### What to work on
Repeat the lines from the one containing "1568x529 pixels. At" through the one containing "tap(972, 96)", inclusive, substituting "section" for "panel" and leaving everything else unchanged.

━━━━━━━━━━━━━━━━━━━━

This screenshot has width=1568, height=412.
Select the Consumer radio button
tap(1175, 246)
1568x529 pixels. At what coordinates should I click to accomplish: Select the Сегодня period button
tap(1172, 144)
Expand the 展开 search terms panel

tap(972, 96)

━━━━━━━━━━━━━━━━━━━━

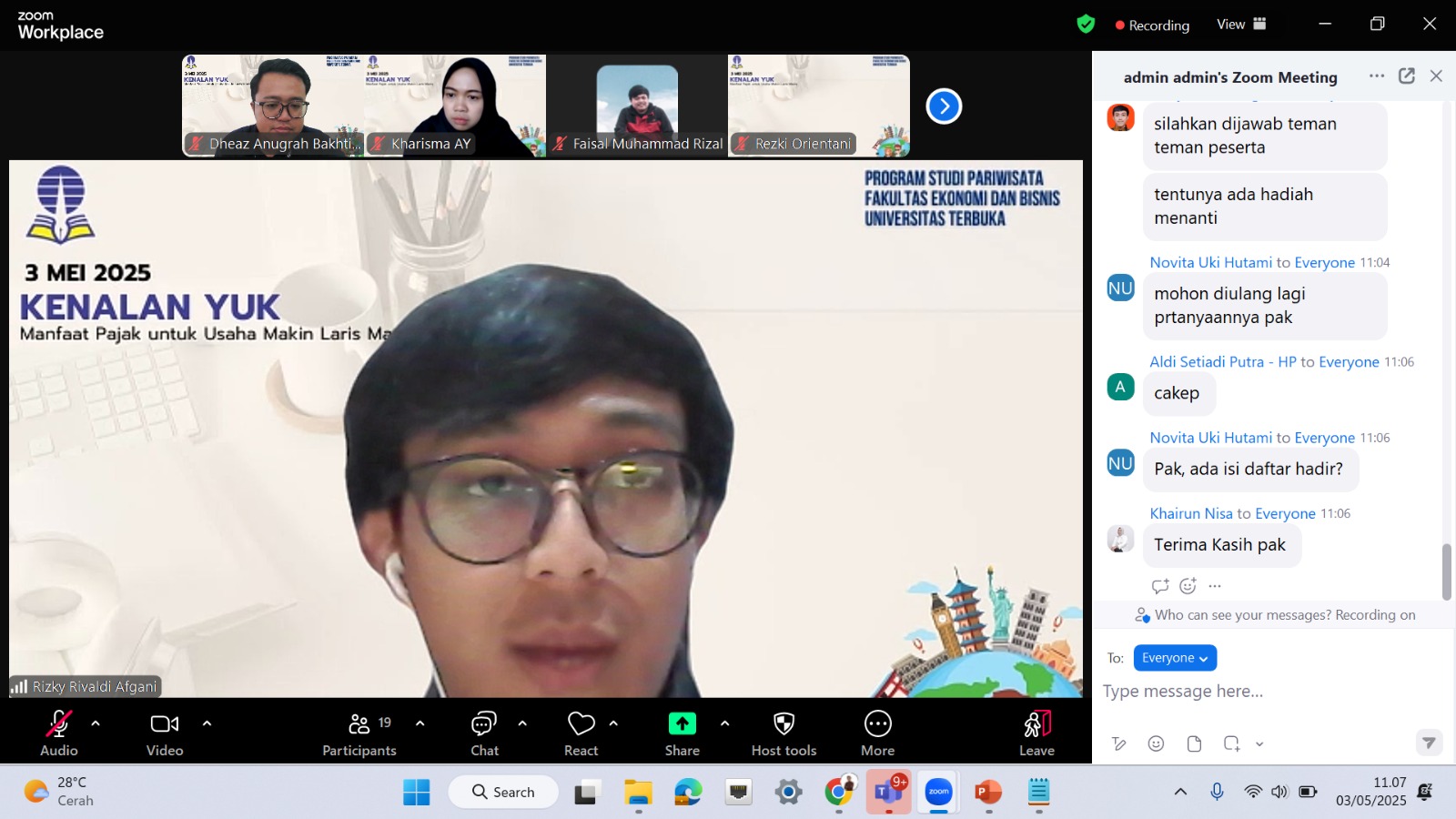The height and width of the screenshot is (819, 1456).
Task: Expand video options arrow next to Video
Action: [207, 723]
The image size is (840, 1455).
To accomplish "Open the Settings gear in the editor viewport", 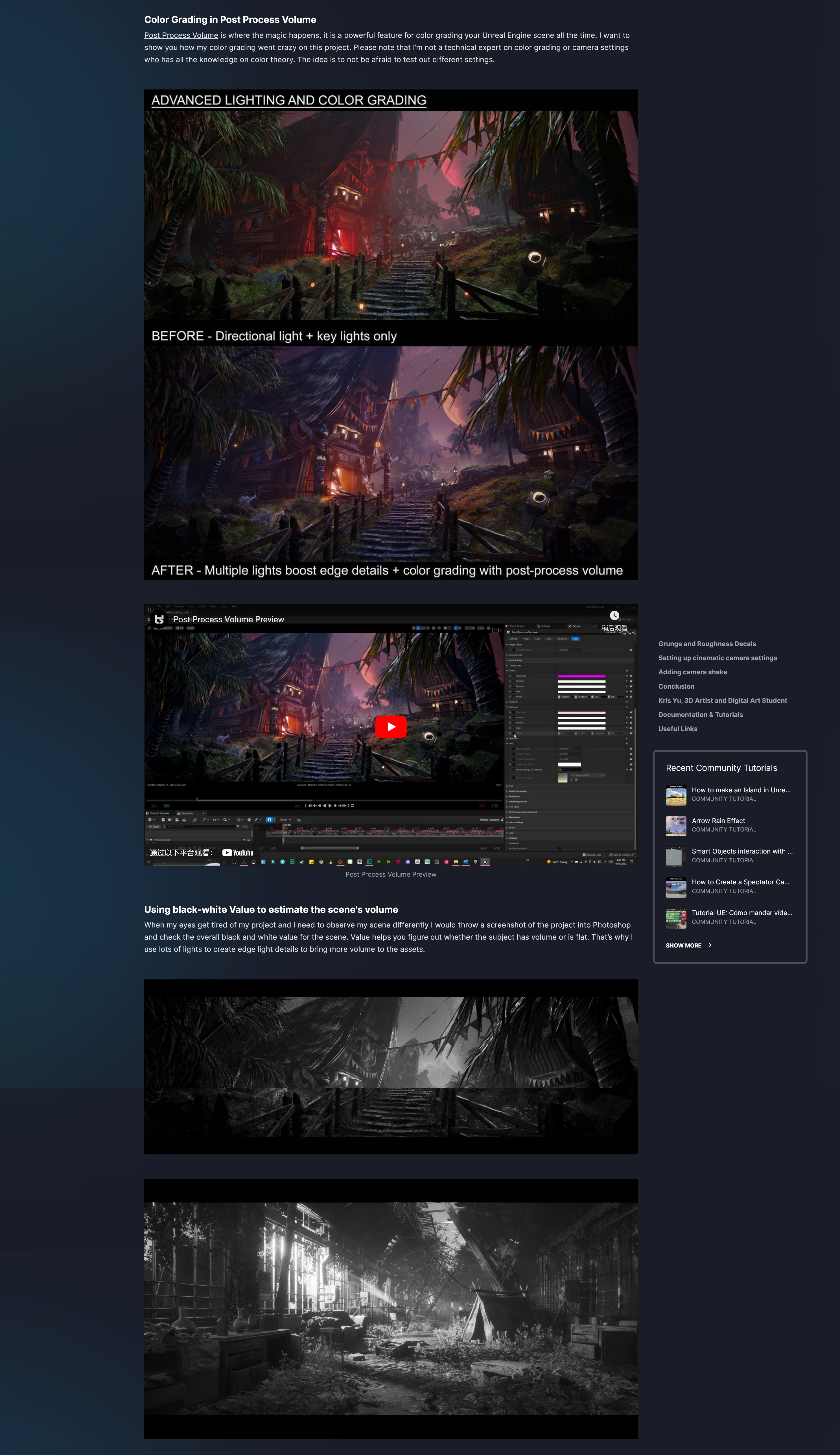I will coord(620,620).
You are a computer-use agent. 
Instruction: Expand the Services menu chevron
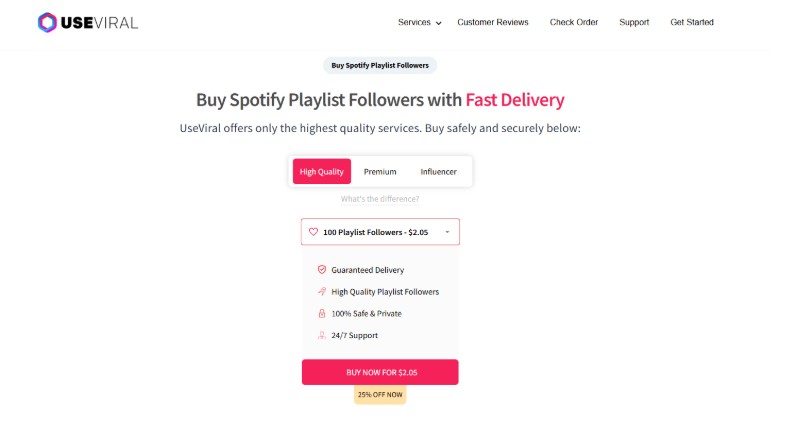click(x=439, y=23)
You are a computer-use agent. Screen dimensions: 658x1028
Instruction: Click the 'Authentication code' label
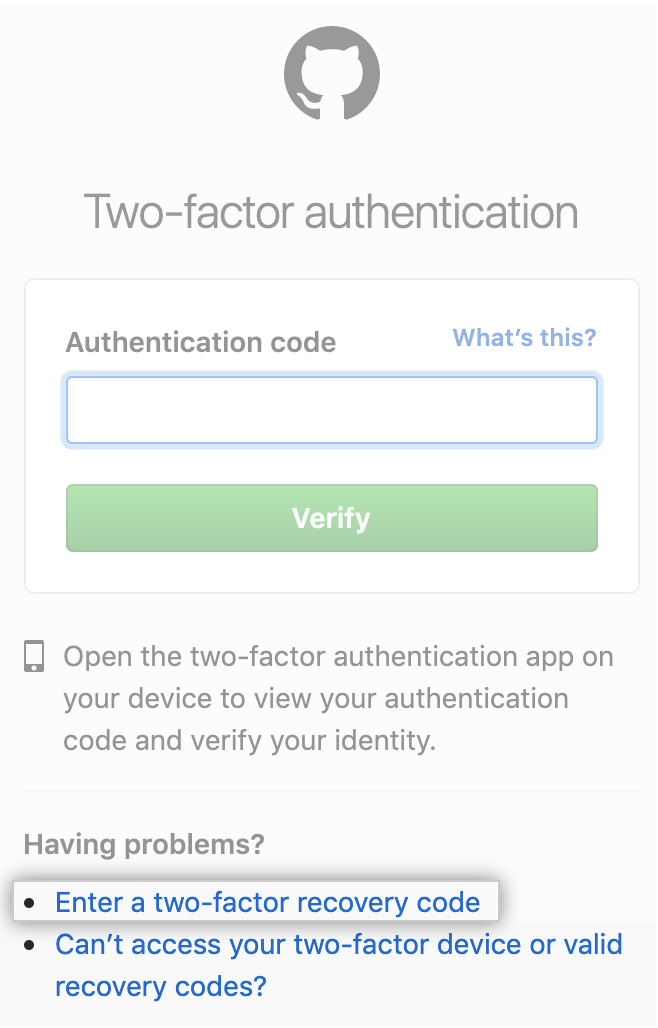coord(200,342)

━━━━━━━━━━━━━━━━━━━━

### Answer to the exercise
1568x529 pixels. At what coordinates should I click to accomplish: Select the Сегодня period button
tap(1172, 144)
Expand the 展开 search terms section

tap(972, 96)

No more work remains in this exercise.